TRAVERSE CITY — Mike Nolan will usher in Traverse City’s first — and many hope only — locale where patrons can drink, eat, and smoke without having to leave their bar stool to stand outside in the cold.
A sharply divided city commission this week approved Nolan’s request for a liquor license to create a cigar bar in the back of his tobacco shop on East Front Street. Three commissioners spoke against the license request, three spoke in favor, and Commissioner Barbara Budros cast the deciding vote without previously stating her position.
“I was nervous,” Nolan said. “But I was happy enough people decided it was a matter of choice and we can continue to pay our taxes.”

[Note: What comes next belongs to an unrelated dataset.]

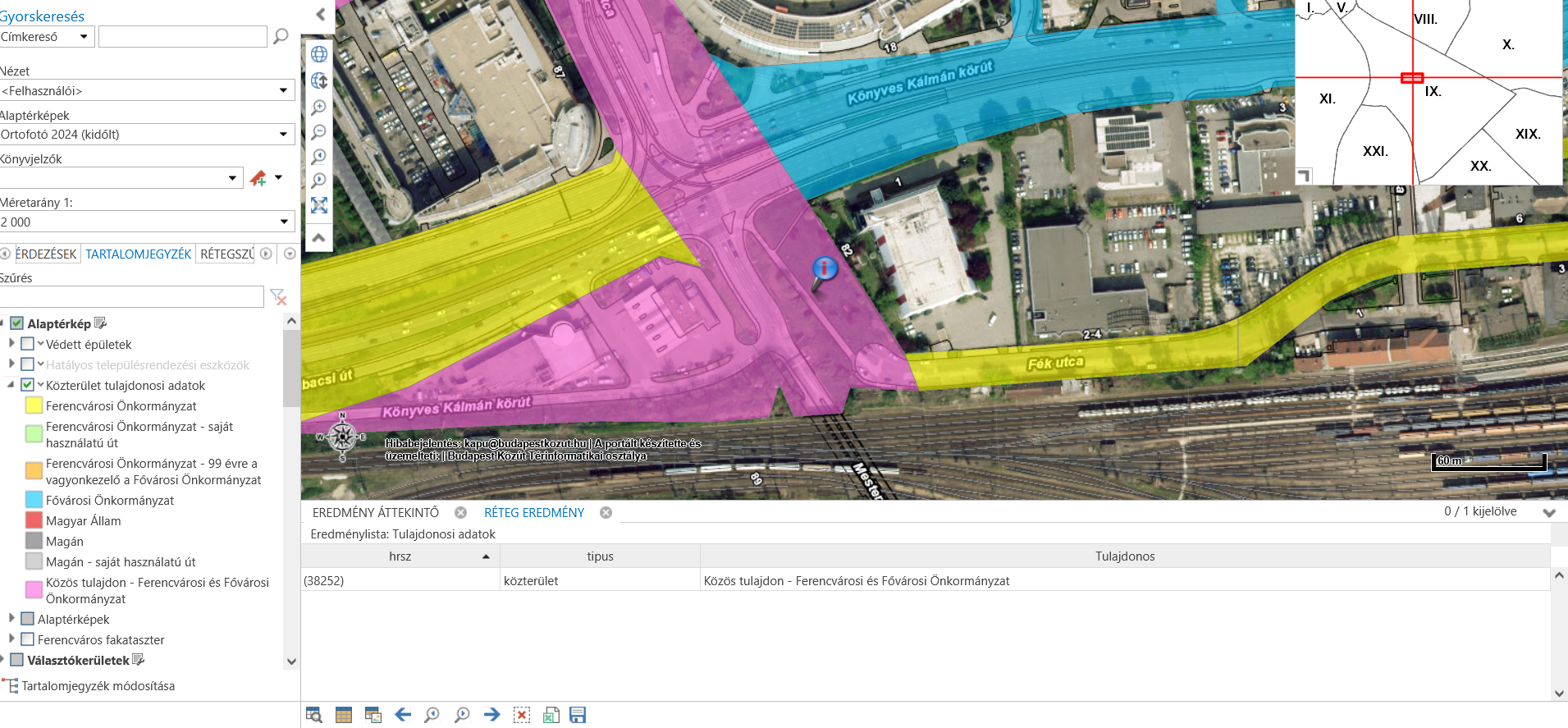Toggle the Ferencváros fakataszter checkbox
This screenshot has height=728, width=1568.
coord(28,639)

Cigar bars are among the few exceptions to state law that bans smoking in public places, including bars and restaurants. Only cigars priced at $1 or more can be smoked on premises. Cigarette and pipe tobacco are banned.
Budros, the lone smoker on the commission, noted she voted in favor of past smoking bans in the city and her habit did not play into the decision to approve Nolan’s request.

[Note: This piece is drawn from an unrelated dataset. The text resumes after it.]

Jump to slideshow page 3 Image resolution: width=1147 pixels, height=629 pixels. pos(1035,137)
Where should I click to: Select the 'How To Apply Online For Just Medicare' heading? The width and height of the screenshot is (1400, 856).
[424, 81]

“I don’t agree with it, but the state has already given him an exemption to the smoking ban,” Budros said. “I was looking at it as we are giving him a liquor license. We have never denied one and it didn’t make sense to deny this because we didn’t like the activity.”

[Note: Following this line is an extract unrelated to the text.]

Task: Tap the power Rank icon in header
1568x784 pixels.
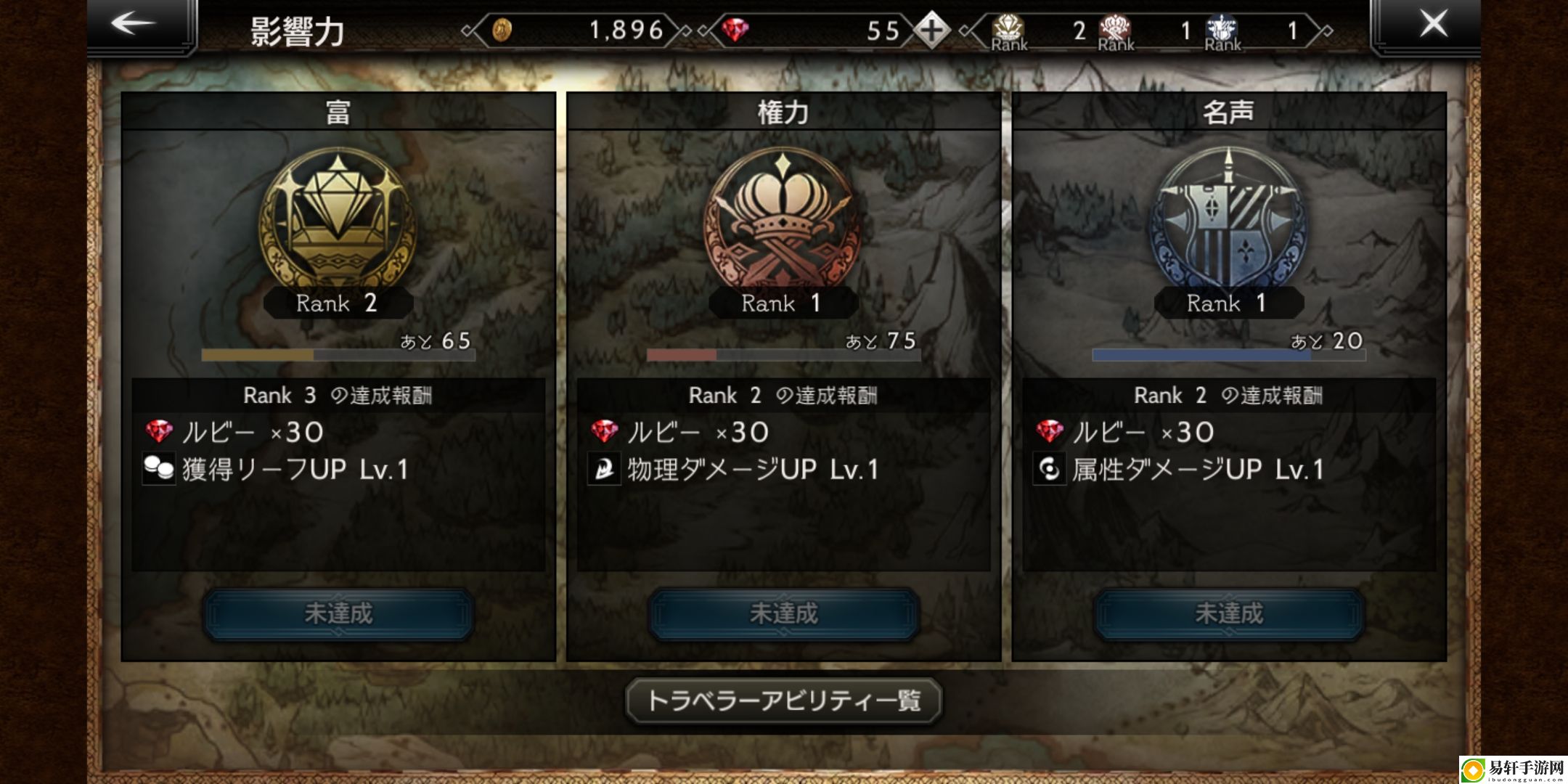Action: [x=1116, y=32]
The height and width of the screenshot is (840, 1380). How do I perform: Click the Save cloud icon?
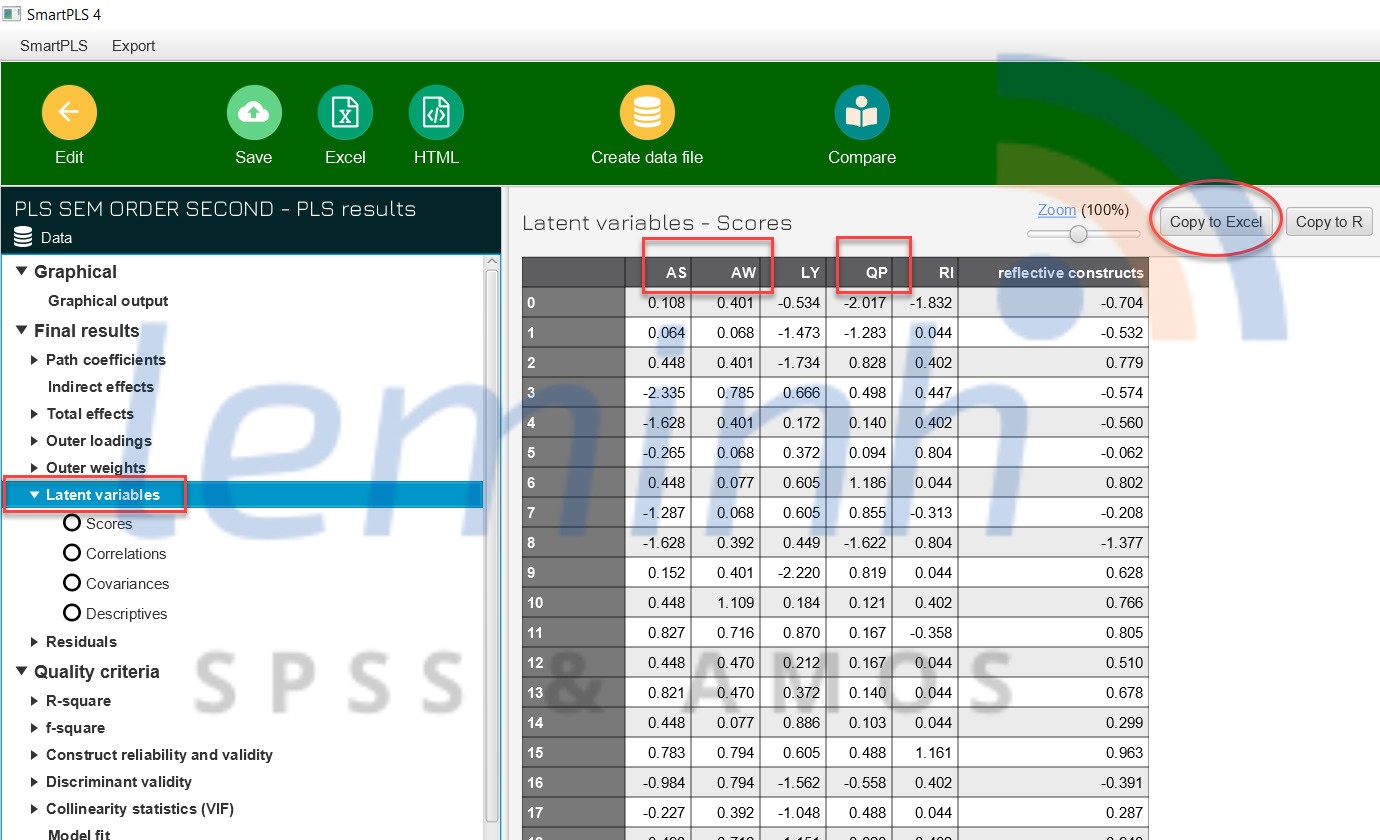[x=254, y=113]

Commissioners Ross Richardson, Gary Howe, and Jim Carruthers offered similar comments in support of the license.
Mayor Michael Estes and Commissioners Tim Werner and Jeanine Easterday cited the city’s long and progressive actions to prohibit smoking in public places in their opposition to the license, as well as the discriminatory nature of the exemption.
“Just because someone can afford to smoke a $5 cigar compared to smoking Joe Camels at the neighborhood bar, I don’t agree with it because what’s good enough for one group should be good enough for everybody,” Estes said.
Opponents also focused on the damaging health effects of tobacco smoke.
“I have cared for and watched people die from the effects of cigarettes, cigars, and chew,” said Easterday, a registered nurse for 40 years. “I cannot in good conscience support any effort to in any way increase the desirability or appeal of smoking of any kind.”